Задача: Перепишите без изменений часть фрагмента о внешнеполитических взглядах Данилевского: от «3) о праве России» до «основе нелепых инсинуаций.».

Его внешнеполитическое кредо носило исключительно оборони­тельный, рационалистический характер. Он призывал российские власти отказаться от игры в благородного рыцаря, устанавливающего равновесие на европейском континенте, присоединяясь то к одному, то к другому со­юзу европейских государств. Обычно «союзники» потом платят России черной неблагодарностью и легко объединяются со своими бывшими противниками в общей вражде к России. Фактически это был призыв к политике нейтралитета, которую успешно проводил в своей внешней политике Александр III, заслужив от современников прозвание «царя-миротворца», ибо при нем Россия, наконец, не участвовала ни в одной войне.

Тем не менее в некоторых зарубежных научных трудах, а также в работах российских «европейничавших» ученых, наряду с признанием ценности предложенного Данилевским цивилизационного метода изуче­ния истории, распространена крайне негативная оценка внешнеполити­ческой концепции автора книги «Россия и Европа».

Европейских ученых можно понять – над многими из них тяготеет традиция отношения к славянскому миру, которая закладывалась не одно столетие. Таких ученых в книге Данилевского должны раздражать многие положения:

1) о внешне не мотивированной стабильной враждебности поли­тики Запада к России и славянскому миру, объясняемой несовместимо­стью романо-германского и славянского культурно-исторических типов, их возрастной разницей не в пользу Европы;

2) о несостоятельности претензий Европы на мировое господство своей цивилизации, являющейся всего лишь одной из многих других цивилизаций, к тому же находящейся в стадии затухания – «осеннего плодоношения»;

3) о праве России и славян на самостоятельное, независимое от За­пада существование как молодой, становящейся цивилизации;

4) о поистине макиавеллистских методах корыстной политики За­пада по отношению к России и славянскому миру на основе двой­ных стандартов в оценках, на основе принципа «разделяй и властвуй», на основе нелепых инсинуаций.

Некоторые американские ученые также отвергают и резко критику­ют внешнеполитическую позицию Данилевского, хотя в своей книге он отделил Северо-Американские Соединенные штаты от Европы. И в тех местах книги, где упоминает эту страну, выражает к ней определенное сочувствие. Можно было бы объяснить это конъюнктурными обстоятель­ствами. К тому времени, когда Данилевский начал писать свою книгу (1865), о США многие газеты и журналы разных направлений в России писали в таком же ключе. Это было время Гражданской войны между Се­вером и Югом (1861–1865), время отмены рабства в этой стране (1863); время, когда Англия и Франция выступили на стороне рабовладельческо­го Юга, а Россия – на стороне республиканского Севера, когда в разгар войны, в 1862 году, Александр II и президент А. Линкольн обменялись дружественными посланиями. Это было время сближения между США и Россией. Именно в связи с этими событиями, доказывая миролюбие России, стремясь опровергнуть обвинения Запада в реакционности ее внешней политики, Данилевский задает риторический вопрос: «Не поль­зуется ли русское правительство и русский народ симпатиями Америки и наоборот?» (С. 36).

Исходные данные:

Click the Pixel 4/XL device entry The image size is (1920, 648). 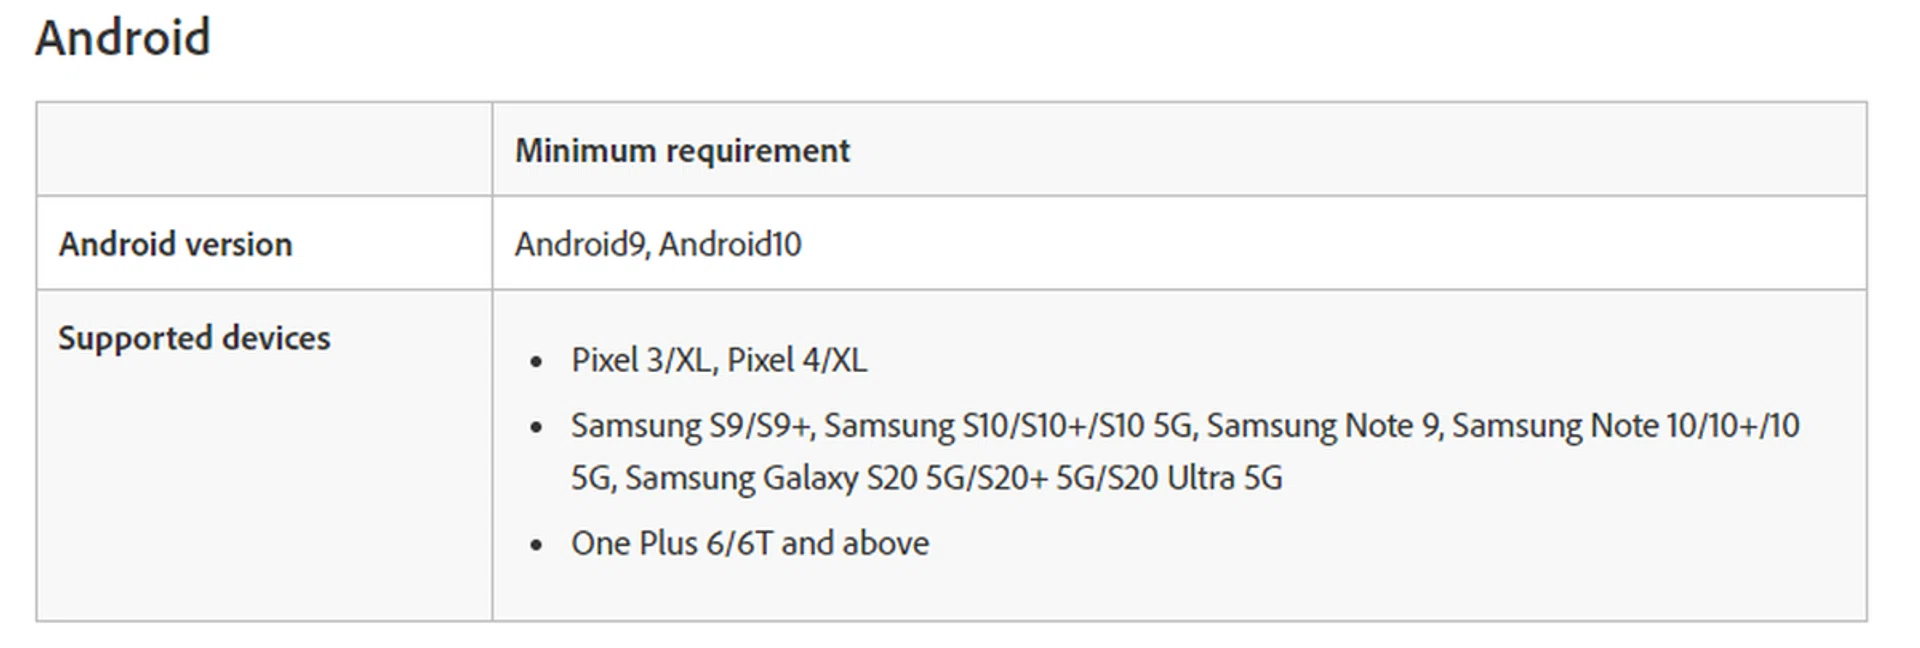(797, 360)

==

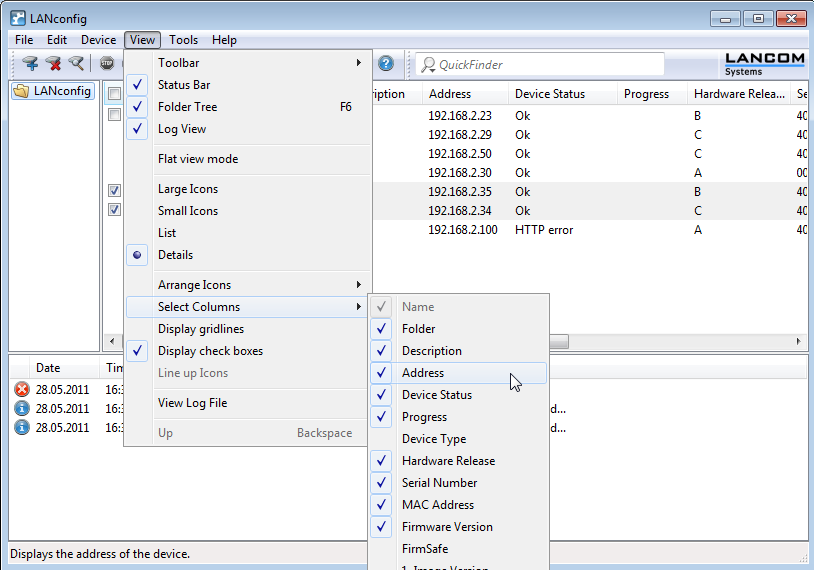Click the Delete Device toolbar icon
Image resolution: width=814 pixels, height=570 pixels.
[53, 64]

Результат выполнения:
3) о праве России и славян на самостоятельное, независимое от За­пада существование как молодой, становящейся цивилизации;

4) о поистине макиавеллистских методах корыстной политики За­пада по отношению к России и славянскому миру на основе двой­ных стандартов в оценках, на основе принципа «разделяй и властвуй», на основе нелепых инсинуаций.